───── Extract ─────
A selection of books geared toward mobile robots is presented below. For further information and ordering go to www.robotbooks.com, or www.fatbrain.com.

  1. “Mobile Robots: Inspiration To Implementation,” 2nd edition, by Jones, Flynn, and Seiger, 1998. ISBN 1-56881-097-0. A very good overview of mobile robots and subsystems. Goes into satisfying detail on many robot subsystems, including behavior-based control architecture. The book gives two detailed examples of mobile robots.
  2. “The Robot Builder’s Bonanza: 99 Inexpensive Robotics Projects,” 2nd edition, by Gordon McComb, 2000. ISBN: 0071362967. Covers many areas at an beginning level: tools needed, sensors, motors, batteries, materials, etc. This is a vastly enlarged and improved edition of the 1987 classic, about double the length, and has corrected the errors of the first edition. Errata are available at www.robotoid.com. This is a very good book to read for general ideas and techniques.
  3. “Introduction to AI Robotics”, by Robin R. Murphy, 2000. ISBN 0-262-13383-0. This is an excellent book, the first of it’s kind on the market that I know of, that covers the essentials of artificial intelligence as applied to programming robots. Written as a textbook it presents behavior-based techniques in sufficient detail for the reader to apply the techniques. There is also a large section on navigation techniques, some of which is mathematically intense.
  4. “Practical Electronics for Inventors”, by Paul Scherz, 2000. ISBN 0-07-058078-2. This is a good,introductory book on electronics. It covers the basics at a practical level with some excellent analogies. The author uses mathematical expressions occasionally, including derivatives and integrals, but calculus is definitely not required for understanding the text. The coverage is very good and I would recommend this over The Art of Electronics in simplicity and straightforward applications. As a first edition, there are a number of errors in the some of the mathematical expressions.
───── Information supplied ─────
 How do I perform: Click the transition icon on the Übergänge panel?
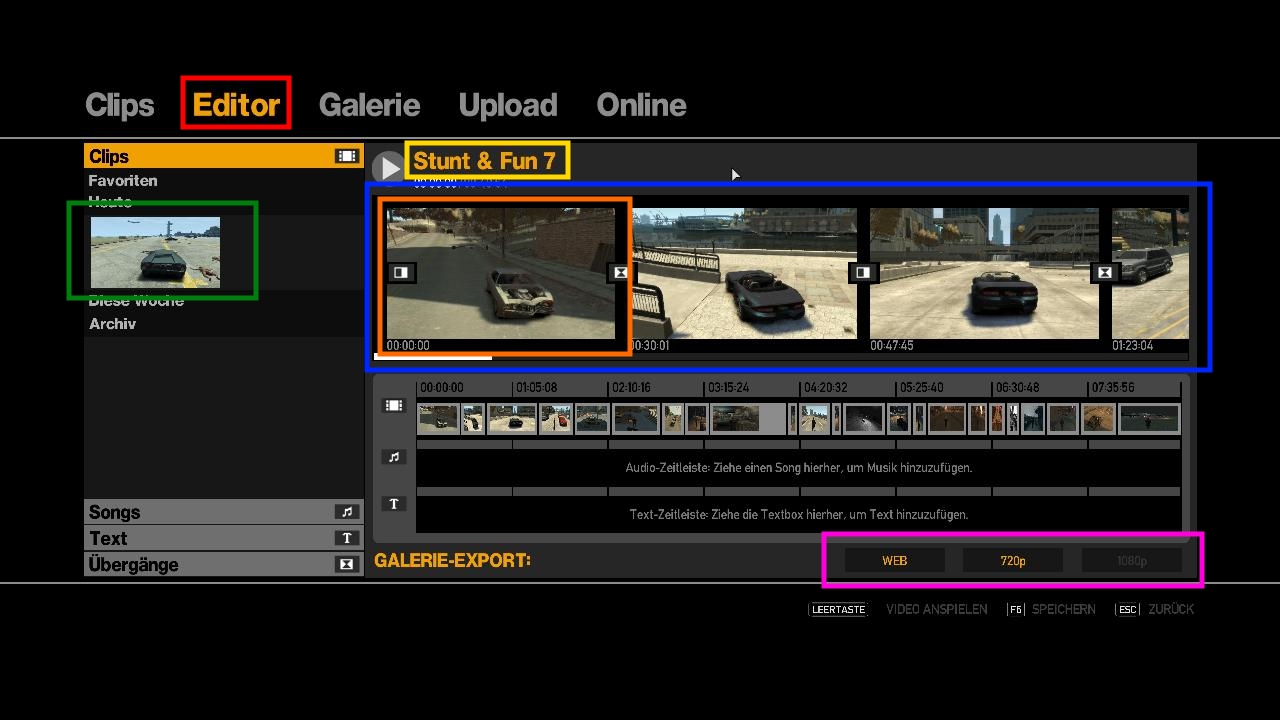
─────
* Task brief
Using the robot book list, decide whether each statement agrees with it: (a) the second edition of "The Robot Builder's Bonanza" is about twice as long as the 1987 edition; (b) "Introduction to AI Robotics" contains no demanding mathematics; (c) readers of "Practical Electronics for Inventors" need calculus to understand it. Answer yes or no for each, quoting the words that decide it.

* Reply to the task
(a) Yes: "about double the length"
(b) No: "some of which is mathematically intense"
(c) No: "calculus is definitely not required for understanding the text"